_ITEMS_.

===============

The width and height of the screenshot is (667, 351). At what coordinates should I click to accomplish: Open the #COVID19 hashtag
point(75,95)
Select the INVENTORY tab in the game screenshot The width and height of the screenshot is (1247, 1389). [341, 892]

===============

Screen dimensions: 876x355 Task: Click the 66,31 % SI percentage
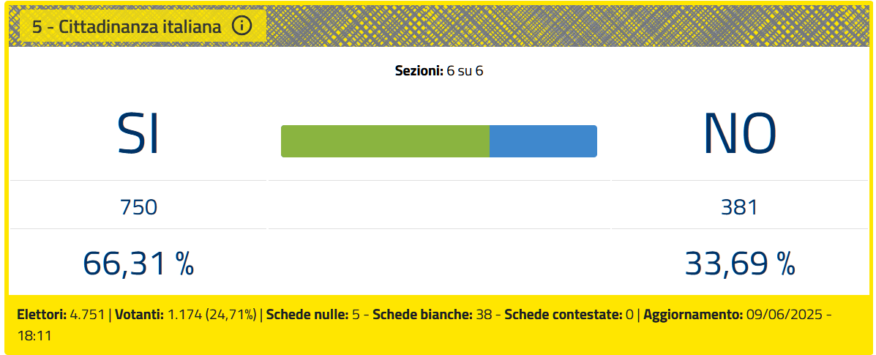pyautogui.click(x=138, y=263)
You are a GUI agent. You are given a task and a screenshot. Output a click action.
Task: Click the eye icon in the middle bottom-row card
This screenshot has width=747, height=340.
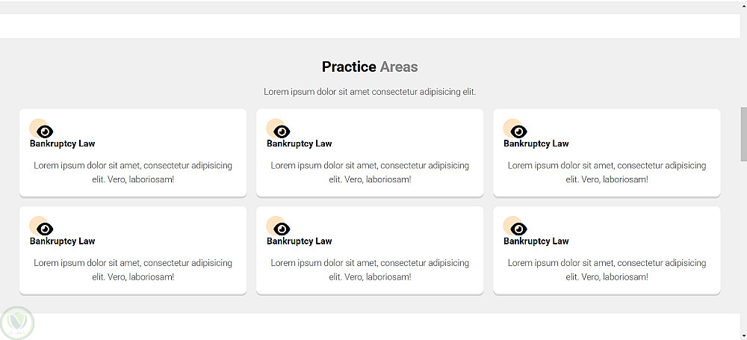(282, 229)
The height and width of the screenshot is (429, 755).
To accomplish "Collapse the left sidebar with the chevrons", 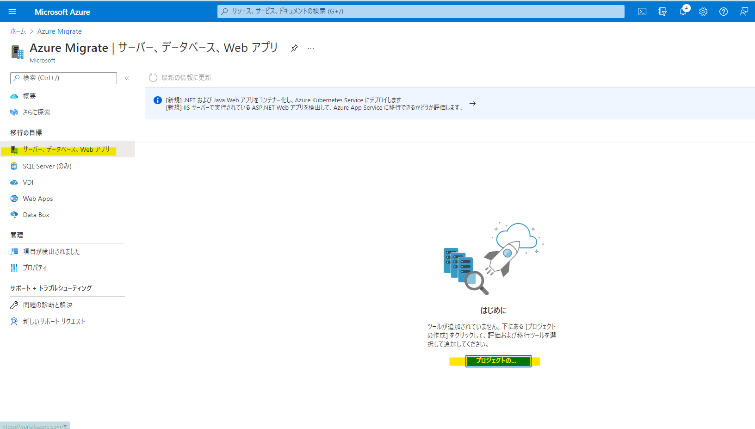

===============

_GOAL_.
Echo the entries from the line containing "The width and height of the screenshot is (667, 351)." through the line containing "Select the INVENTORY", both lines included, reproducing them precisely.

_TASK SOLUTION_.
The width and height of the screenshot is (667, 351). At what coordinates should I click to accomplish: Open the #COVID19 hashtag
point(75,95)
Select the INVENTORY tab in the game screenshot The width and height of the screenshot is (1247, 1389). [341, 892]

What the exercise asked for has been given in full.